(Yapılacak Görevler)
1. Metinden bir bölümü olduğu gibi aktarın: "Bu arada Kufe’den" sözcüklerini içeren yerden başlayın ve "birinci ay demektir." sözcüklerinden sonra bırakın.
2. Metne göre Yezit'in biat alamadığı tek kişi kimdi?
3. Metne göre Hz. Hüseyin'in Muharrem ayında sırasıyla hareket ettiği bütün şehirleri listeleyin.

Cabbar ŞIKTAŞ YAS VE MATEM, MUHARREM VE AŞURA
Tarih : 2022-07-31
Tüm Yazılar

Cabbar ŞIKTAŞ



YAS VE MATEM, MUHARREM VE AŞURA

 
Hz. Ali ile birçok savaşa giren, girdiği Sıffin Savaşı'nda Kuran ayetlerini mızrakların ucuna takan Muaviye, Hz. Ali’nin camide sabah namazında şehit edilmesinin ardından Hz. Ali’nin oğlu Hz. Hasan’ın yerine, hile ile, halifelik koltuğuna oturmuştur.

Hedefe giden her yol mübahtır kurnazlığına ve küstahlığına sahip olan Muaviye, ölmeden önce oğlu Yezit’i halifeliğe atadı. Muaviye öldükten sonra oğlu Yezit halifeliğine biat toplamaya başladı.

Yezit gittiği tüm Arap aşiretlerinden biat aldı.

İnsanların bir kısmı Yezit’in şerrinden korktukları, şiddetinden, acımasızlığından çekindikleri için ses çıkaramıyor ve biat ediyorlardı.  Bir kısmı da devletin kasası (Beytülmal)’dan verilen paralar ile susturulmuş, biat ettirilmişlerdi.

Yezit’in bir tek biat alamadığı Peygamber torunu Hüseyin’di.

Muharrem ayının 1'ine denk gelen serüven böylece başlamış oldu.

Hz. Hüseyin, Yezit’in biat et çağrısına şiddetle karşı çıkıyor, sen Resulullah makamına layık birisi değilsin, ben bunu bile bile sana biat edersem “İslam’ın Fatiha’sı okunur!”, deyip Yezit’i reddediyordu.

Yezit de bir grup suikastçı oluşturup, ya biat alacaksınız ya da öldüreceksiniz emrini vermişti.

Hz. Hüseyin Allah’ın evinde suikast olmayacağı düşüncesi ile önce Mekke’ye gitti. Yezit’in suikast timi Mekke’ye kan dökmek için geldiklerinde Hz. Hüseyin, Allah’ın evinden ayrılıp Medine’ye geçti.

Bu arada Kufe’den inanılmaz bir mektup trafiği vardı. Kufe halkı Hz. Hüseyin’i ısrarla Kufe’ye davet ediyorlardı.

Hz. Hüseyin yanılmıyorsam Muharrem ayının 3. günü karar verdi ve Kufe’ye doğru harekete geçti.

Muharrem hicri birinci ay demektir.

Muharrem ayının birinci günü Hz. Hüseyin Yezit’in saldırısından korunmak için önce Mekke, ardından Medine ve oradan da Kufe’ye hareket etmiştir.

(Bir koleksiyondan alınan satırlar)
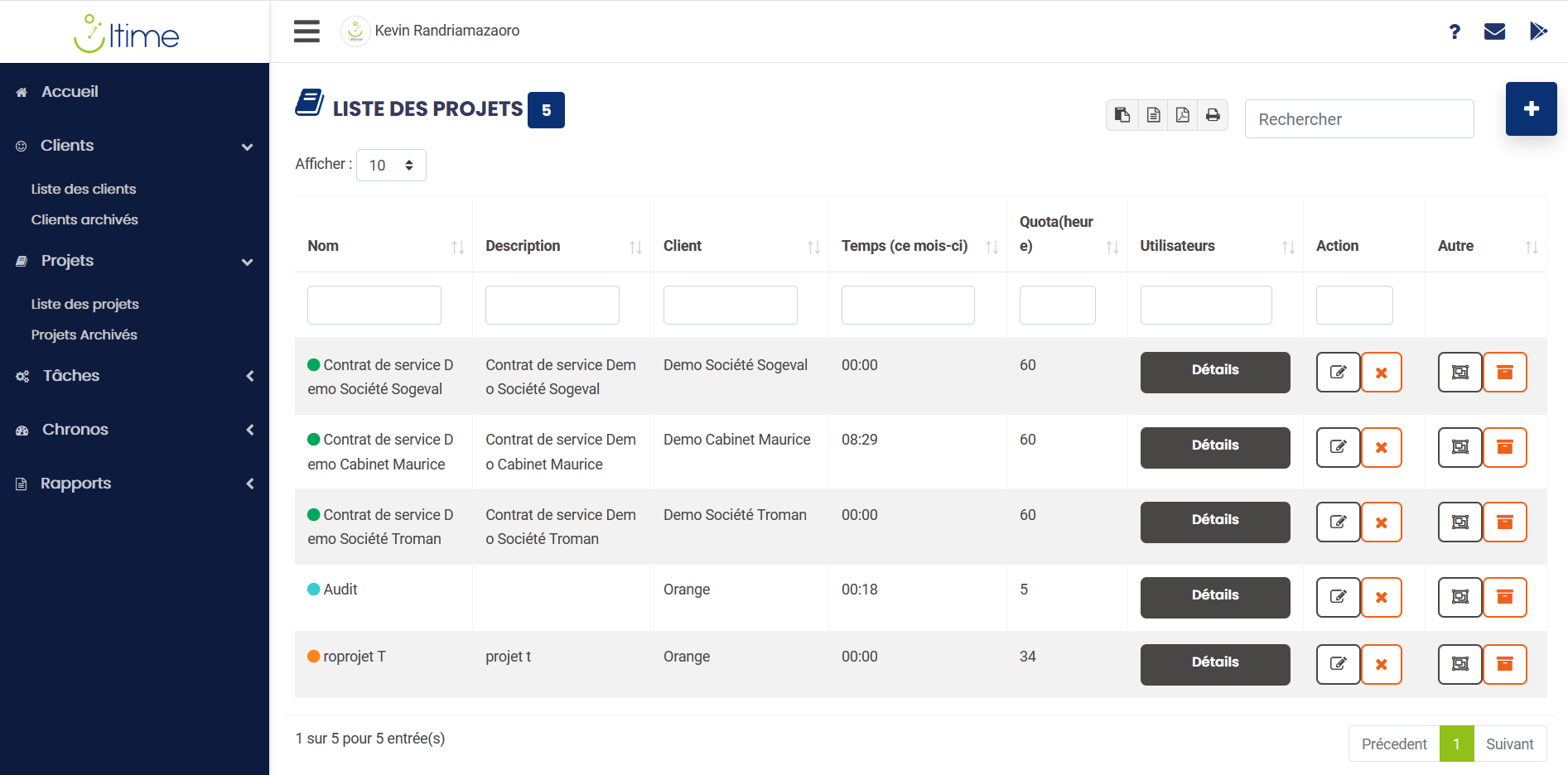This screenshot has height=775, width=1568.
Task: Add a new project with plus button
Action: tap(1531, 108)
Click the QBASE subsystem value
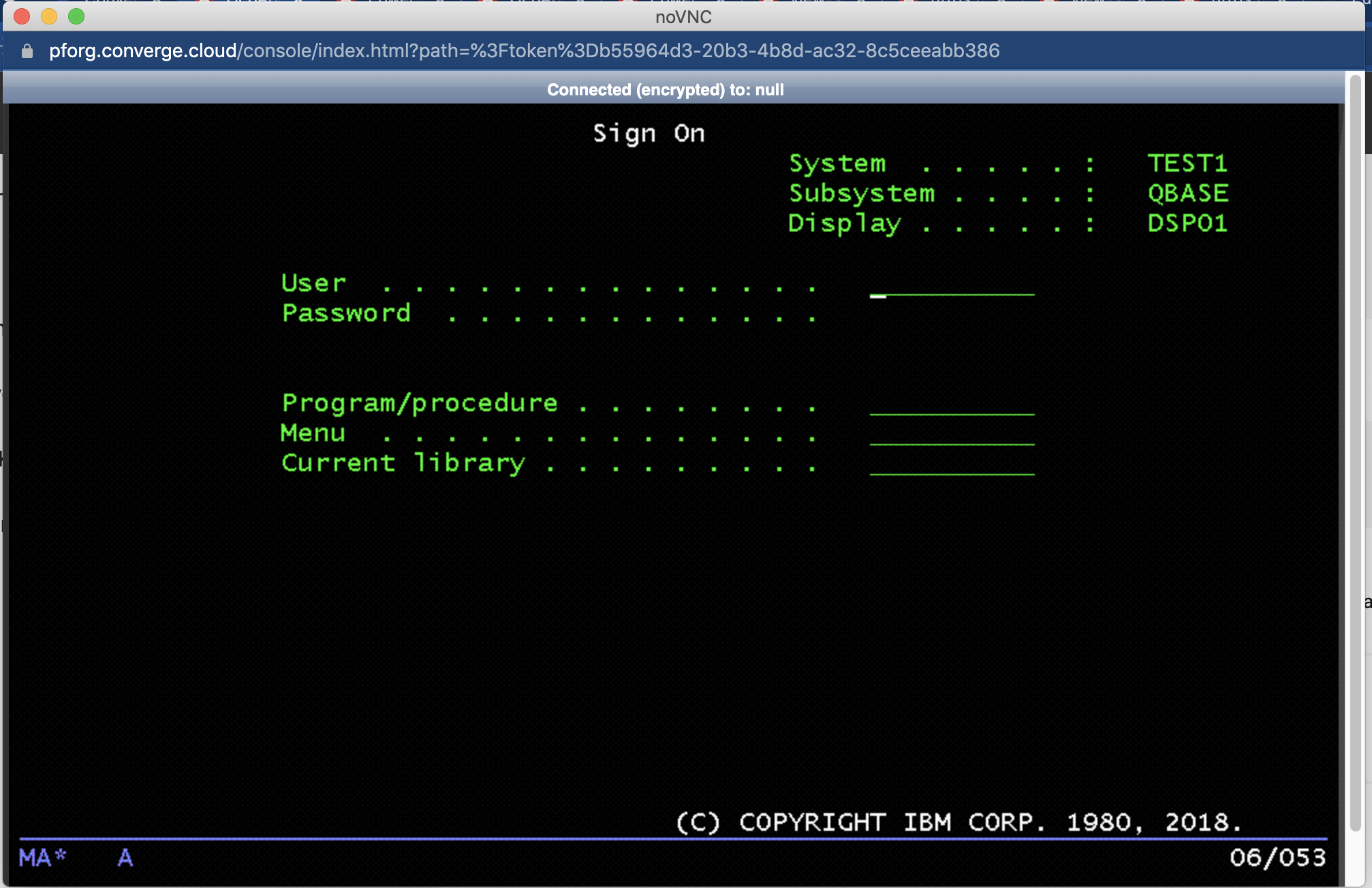The image size is (1372, 888). click(1188, 193)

(Cevaplar)
1.
Bu arada Kufe’den inanılmaz bir mektup trafiği vardı. Kufe halkı Hz. Hüseyin’i ısrarla Kufe’ye davet ediyorlardı.

Hz. Hüseyin yanılmıyorsam Muharrem ayının 3. günü karar verdi ve Kufe’ye doğru harekete geçti.

Muharrem hicri birinci ay demektir.

2. Peygamber torunu Hüseyin.

3. Mekke, Medine, Kufe